● TASK DIRECTIONS
Report each line of the records below that uses the word "computer".

[INFORMATION SHOWN — start]

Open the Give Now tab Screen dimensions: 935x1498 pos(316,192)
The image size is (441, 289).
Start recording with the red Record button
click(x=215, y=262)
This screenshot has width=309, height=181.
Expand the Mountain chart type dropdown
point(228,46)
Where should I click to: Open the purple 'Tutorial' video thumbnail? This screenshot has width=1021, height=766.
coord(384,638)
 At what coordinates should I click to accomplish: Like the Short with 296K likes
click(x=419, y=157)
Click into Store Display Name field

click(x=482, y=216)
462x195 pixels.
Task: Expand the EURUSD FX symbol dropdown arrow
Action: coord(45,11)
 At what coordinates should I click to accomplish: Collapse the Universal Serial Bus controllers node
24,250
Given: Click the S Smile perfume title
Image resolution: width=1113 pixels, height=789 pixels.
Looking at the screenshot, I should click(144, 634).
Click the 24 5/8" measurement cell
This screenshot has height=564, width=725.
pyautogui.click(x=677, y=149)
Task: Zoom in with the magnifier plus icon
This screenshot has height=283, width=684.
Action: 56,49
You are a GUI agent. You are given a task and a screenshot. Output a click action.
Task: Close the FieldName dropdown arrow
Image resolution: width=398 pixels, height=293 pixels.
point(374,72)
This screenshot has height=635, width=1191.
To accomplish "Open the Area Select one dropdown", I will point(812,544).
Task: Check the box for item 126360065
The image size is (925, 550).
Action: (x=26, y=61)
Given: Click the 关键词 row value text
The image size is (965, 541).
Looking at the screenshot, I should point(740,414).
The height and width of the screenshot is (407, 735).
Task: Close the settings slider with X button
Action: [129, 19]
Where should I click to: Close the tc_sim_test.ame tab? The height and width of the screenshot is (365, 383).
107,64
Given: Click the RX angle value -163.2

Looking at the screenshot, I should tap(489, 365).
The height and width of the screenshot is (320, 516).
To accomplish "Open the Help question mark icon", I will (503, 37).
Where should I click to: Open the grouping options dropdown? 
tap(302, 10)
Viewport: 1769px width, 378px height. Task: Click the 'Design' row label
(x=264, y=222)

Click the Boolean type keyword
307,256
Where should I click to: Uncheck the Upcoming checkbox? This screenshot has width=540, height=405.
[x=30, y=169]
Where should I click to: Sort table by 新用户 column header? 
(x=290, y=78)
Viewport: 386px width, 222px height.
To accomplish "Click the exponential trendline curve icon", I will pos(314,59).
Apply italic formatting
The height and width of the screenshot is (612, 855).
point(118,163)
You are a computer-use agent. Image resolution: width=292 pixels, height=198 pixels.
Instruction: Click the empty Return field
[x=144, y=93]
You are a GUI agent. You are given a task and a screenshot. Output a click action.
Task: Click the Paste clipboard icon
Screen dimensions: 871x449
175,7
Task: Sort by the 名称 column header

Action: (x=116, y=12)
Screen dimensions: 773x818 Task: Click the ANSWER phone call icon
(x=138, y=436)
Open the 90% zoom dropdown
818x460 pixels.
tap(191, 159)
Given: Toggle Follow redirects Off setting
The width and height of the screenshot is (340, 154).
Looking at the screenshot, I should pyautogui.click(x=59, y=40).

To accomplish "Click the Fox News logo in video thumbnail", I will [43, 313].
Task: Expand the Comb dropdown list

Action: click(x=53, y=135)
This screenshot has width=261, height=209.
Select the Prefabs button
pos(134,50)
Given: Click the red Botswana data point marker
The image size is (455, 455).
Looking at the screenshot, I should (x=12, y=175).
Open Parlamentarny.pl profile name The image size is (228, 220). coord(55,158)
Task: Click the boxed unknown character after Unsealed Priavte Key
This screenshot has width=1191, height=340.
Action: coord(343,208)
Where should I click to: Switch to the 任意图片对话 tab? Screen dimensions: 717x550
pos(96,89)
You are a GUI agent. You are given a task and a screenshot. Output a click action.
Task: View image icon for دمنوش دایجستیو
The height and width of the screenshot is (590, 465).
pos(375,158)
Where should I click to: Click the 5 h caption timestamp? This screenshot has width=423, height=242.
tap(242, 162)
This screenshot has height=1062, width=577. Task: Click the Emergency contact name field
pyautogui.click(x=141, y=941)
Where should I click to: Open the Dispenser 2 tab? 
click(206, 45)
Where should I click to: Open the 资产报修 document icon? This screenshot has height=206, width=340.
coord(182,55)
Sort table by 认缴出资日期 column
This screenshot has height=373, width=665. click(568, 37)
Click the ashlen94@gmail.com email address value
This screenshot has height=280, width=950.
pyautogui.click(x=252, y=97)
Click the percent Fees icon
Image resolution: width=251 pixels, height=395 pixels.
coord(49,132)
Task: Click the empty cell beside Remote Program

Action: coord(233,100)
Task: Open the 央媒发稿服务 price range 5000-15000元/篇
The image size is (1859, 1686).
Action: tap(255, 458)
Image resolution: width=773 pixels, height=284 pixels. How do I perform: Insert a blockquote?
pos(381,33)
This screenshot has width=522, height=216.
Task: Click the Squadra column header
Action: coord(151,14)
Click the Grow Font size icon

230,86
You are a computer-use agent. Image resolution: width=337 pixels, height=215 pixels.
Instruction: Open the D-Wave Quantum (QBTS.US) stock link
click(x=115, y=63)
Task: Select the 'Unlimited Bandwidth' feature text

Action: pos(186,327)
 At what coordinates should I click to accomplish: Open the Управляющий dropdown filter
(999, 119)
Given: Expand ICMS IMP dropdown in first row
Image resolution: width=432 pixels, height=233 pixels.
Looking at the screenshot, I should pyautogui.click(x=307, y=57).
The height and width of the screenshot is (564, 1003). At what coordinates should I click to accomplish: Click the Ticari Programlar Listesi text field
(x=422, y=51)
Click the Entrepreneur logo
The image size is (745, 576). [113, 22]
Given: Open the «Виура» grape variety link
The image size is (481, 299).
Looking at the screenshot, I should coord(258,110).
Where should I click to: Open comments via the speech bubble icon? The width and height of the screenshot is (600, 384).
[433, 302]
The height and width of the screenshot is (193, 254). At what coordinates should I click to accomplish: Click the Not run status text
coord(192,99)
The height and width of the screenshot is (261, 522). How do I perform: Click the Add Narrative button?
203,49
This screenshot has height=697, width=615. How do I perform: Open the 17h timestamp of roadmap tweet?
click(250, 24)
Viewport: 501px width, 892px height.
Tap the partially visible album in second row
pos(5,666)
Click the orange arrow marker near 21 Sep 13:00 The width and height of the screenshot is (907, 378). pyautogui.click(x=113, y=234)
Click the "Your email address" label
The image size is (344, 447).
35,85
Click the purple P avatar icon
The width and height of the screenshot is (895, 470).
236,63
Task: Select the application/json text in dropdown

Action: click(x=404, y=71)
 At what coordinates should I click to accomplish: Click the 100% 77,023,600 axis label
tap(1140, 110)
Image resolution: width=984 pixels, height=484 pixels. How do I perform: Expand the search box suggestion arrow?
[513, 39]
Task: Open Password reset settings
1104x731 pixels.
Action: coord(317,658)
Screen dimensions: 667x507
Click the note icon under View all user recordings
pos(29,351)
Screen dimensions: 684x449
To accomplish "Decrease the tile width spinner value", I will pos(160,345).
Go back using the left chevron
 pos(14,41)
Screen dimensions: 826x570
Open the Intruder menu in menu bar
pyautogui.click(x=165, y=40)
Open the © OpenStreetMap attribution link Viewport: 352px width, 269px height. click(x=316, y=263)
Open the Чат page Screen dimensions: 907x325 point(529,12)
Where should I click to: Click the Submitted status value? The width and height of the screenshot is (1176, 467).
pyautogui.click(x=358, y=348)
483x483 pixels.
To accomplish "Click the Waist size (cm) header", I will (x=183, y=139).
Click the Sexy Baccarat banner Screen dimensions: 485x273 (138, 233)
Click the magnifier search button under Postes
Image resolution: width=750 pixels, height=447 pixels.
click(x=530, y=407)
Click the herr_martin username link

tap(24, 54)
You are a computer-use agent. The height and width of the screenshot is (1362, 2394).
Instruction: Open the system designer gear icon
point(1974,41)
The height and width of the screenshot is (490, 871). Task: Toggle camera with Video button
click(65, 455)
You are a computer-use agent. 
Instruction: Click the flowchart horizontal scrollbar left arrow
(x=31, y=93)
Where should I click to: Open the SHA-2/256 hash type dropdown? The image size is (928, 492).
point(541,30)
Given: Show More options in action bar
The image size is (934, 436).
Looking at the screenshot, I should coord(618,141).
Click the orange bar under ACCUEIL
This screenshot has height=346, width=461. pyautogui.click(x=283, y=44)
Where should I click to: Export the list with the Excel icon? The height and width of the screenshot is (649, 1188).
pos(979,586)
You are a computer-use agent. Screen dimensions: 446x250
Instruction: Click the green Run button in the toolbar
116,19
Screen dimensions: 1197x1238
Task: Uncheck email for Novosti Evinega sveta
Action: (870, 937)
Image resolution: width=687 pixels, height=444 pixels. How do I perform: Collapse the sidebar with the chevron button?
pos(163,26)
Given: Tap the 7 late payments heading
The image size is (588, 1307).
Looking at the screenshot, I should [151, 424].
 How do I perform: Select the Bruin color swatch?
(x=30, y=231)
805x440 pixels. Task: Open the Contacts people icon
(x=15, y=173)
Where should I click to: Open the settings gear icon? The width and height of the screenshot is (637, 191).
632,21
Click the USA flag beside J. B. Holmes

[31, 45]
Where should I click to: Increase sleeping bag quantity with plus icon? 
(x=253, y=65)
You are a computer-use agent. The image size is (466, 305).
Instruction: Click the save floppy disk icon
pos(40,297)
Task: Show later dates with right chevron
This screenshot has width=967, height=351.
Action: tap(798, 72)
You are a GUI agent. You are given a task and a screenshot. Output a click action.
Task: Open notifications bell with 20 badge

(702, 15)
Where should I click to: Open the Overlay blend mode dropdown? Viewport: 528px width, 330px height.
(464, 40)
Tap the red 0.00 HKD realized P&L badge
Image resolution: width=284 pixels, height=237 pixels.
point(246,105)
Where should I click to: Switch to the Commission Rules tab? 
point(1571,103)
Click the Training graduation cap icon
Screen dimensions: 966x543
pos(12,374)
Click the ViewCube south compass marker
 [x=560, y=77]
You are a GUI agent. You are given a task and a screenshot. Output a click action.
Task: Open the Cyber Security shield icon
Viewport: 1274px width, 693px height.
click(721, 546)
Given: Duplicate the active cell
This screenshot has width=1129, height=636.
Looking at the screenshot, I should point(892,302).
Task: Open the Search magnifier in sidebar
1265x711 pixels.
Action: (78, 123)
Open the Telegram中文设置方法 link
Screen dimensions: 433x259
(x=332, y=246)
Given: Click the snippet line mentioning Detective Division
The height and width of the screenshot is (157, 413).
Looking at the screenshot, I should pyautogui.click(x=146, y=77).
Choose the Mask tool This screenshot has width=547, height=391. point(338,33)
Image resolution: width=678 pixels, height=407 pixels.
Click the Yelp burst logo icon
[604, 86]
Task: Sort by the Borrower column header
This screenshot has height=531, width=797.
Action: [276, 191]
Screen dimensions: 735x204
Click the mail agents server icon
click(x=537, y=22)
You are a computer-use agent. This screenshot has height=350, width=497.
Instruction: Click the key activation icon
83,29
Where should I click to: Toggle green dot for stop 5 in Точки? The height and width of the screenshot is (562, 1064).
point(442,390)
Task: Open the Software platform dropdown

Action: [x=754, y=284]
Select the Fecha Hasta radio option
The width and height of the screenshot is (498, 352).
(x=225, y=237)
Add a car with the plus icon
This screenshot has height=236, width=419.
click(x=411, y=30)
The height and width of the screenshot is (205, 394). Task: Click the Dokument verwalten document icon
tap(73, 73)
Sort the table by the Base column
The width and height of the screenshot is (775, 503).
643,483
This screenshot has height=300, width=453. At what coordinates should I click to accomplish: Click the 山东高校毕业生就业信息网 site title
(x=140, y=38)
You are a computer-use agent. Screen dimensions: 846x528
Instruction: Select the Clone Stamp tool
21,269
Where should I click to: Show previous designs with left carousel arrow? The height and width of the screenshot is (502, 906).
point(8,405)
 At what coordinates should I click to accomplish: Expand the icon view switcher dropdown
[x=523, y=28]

[INFORMATION SHOWN — finish]

● RESULT
You are a computer-use agent. Image resolution: width=292 pixels, height=198 pixels.
You are a computer-use agent. Image resolution: width=337 pixels, height=215 pixels.
You are a computer-use agent. The height and width of the screenshot is (1362, 2394).
You are a computer-use agent. 
You are a computer-use agent. Screen dimensions: 446x250
You are a computer-use agent. The image size is (466, 305).
You are a computer-use agent. This screenshot has height=350, width=497.
You are a computer-use agent. Screen dimensions: 846x528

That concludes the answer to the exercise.